Making a BioGraff is instantly clarifying. But how do you use the BioGraffs method with your remote clients, short of having them buy their own set (good idea!)?
Did you know we have a FREE online virtual tool? You get all the benefits of externalization and thinking things through slowly, and creating a visual that is shareable... but online!
Simply send you client a link to https://www.biograffs.com/tool and tell them to open it on a desktop, laptop, or ipad (not a phone). Making a BioGraff is so unique that at first people might be puzzled. But as soon as they start to do it, it starts to becomes clear. So the first thing I would say when you're trying to explain it to people is reassure them that that's going to be the case and just trust the process. It's such a different way of thinking about things, so set their expectation to be confused to just go with it and take it step by step.
When they first go to the tool online, they will see a quick step step by step illustration that will be helpful them to get their bearings, or to get an idea of what they're going to do.
And the steps are, first, what's the story you're going to tell? They'll click to T for title, and input their title. They can change it later if they want.
I think it helps people to think of that in terms of a title. You might think of it as a prompt, and you'll let the work you are doing with your client guide your suggestion of what they should focus on.
You can find lots of ideas here but here are a few to illustrate:
What's important to me
A Day as Depressed Me
A Recent Anxiety Attack
An Ideal Day With My Partner
Me In My Family As A Child
What Gives Me Resiliance
My Feelings About Food
What Happened In This Traumatic Event
What I Have Now and What I Would Like To Have In My Relationship
A Typical Argument and How It Goes
My Brain In A Social Situation
Titles like these get people thinking in terms of storytelling. They are going to regard this experience, or feeling, or values, or event as outside themselves and try to creatively express relationships and metaphorical connections. They are going to slow down and think about this one lived experience and what it is as an internal story for them.
The next step is to start thinking of the parts of it. What are the things that are part of the story they are going to tell? Or what are the parts of this experience that are meaningful to it?These things might be feelings, thoughts, people, something somebody said, actions, objects, abstractions, moods, things that happened or might happen... anything. You're just dragging a cube color onto the pallette, and typing in a few words for what that color represents. They don't need to say much -- just enough to remind them of the whole tapestry of meaning connected to that one part.
Once that's accomplished, then they're in a position to start playing with the squares and moving them around, dragging more squares onto the palette, and arranging them in meaningful ways.
At that at that point, I think it's really helpful to see other examples of what these can look like. They can scroll down to the bottom of the page and see a gallery of examples of what other people have done. They kind of just browse through those and can get an idea of how different they can look and what you can do with them.
Then they will build their BioGraff. Many people gravitate toward spatial metaphors as they are arranging the squares, indicating by how squares are arranged in relation to other squares how those two things relate in their lives and experiences.
When they're done, they can find the button that says finish, and they could go download to their desktop the picture of their BioGraff, and then they can email that to you so you can talk about it in your next session.

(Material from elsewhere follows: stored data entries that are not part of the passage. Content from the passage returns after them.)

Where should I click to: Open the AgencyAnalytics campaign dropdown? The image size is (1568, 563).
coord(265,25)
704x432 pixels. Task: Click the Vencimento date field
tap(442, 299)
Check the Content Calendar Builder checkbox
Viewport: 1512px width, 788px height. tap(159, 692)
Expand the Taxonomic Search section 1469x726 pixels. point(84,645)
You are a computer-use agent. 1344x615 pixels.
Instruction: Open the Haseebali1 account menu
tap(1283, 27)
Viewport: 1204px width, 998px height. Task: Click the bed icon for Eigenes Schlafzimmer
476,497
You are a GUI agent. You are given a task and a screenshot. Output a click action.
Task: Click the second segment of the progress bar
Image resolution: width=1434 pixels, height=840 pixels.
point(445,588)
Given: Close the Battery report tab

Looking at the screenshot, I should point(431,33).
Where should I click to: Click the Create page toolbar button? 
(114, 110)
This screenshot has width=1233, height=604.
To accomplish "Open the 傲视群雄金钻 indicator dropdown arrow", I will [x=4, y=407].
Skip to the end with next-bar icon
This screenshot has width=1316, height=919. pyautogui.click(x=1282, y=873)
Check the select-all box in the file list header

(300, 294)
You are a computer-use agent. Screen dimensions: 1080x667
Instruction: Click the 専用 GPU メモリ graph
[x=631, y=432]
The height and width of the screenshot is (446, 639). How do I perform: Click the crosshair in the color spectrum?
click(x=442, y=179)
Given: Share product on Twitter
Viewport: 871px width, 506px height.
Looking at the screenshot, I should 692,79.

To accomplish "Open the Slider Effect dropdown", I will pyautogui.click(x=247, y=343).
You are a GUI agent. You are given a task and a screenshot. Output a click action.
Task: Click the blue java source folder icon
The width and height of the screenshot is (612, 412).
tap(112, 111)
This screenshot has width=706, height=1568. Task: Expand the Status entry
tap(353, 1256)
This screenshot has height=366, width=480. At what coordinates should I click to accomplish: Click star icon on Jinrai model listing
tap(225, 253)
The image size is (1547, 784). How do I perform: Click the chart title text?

Once you see what someone has done, it will be easy to see how they can talk about it. In a session you could be looking at their the BioGraff they sent you. They could be looking at it and telling you about it.
If they have in-person sessions, remaking the BioGraff they made online with an actual BioGraff Mag Plus set can be enormously helpful.
Once you see the story that somebody is trying to tell visually, it'll be obvious to you what the questions are to probe what their meaning is. Let them first tell you the story of what their image is communicating, and say more about what each square represents. They might say something like, "Well, on the right there's green, and that's the thing that triggers this feeling in my body. That's this thing, that event and then these cubes mean.... etc" You might ask questions then such as "I see you used a lot of red. What does that mean? I see you've put these squares above this other square or you surrounded this square with these other squares. What do you mean by that?
And it might also be at that point you'll think, well, what if you re-made this BioGraff, and you changed one thing. What If after that triggering event you did ten deep breaths -- can you add that as a cube and then see how it unfolds differently or something?
If this is a BioGraff of where they are now in their life and experience, could they remake it at using the same key showing where they would hope to be or where they hope to go?
Now that they understand this tool, they can use it in the future for anything that seem complex and hard to talk about or explain to someone else.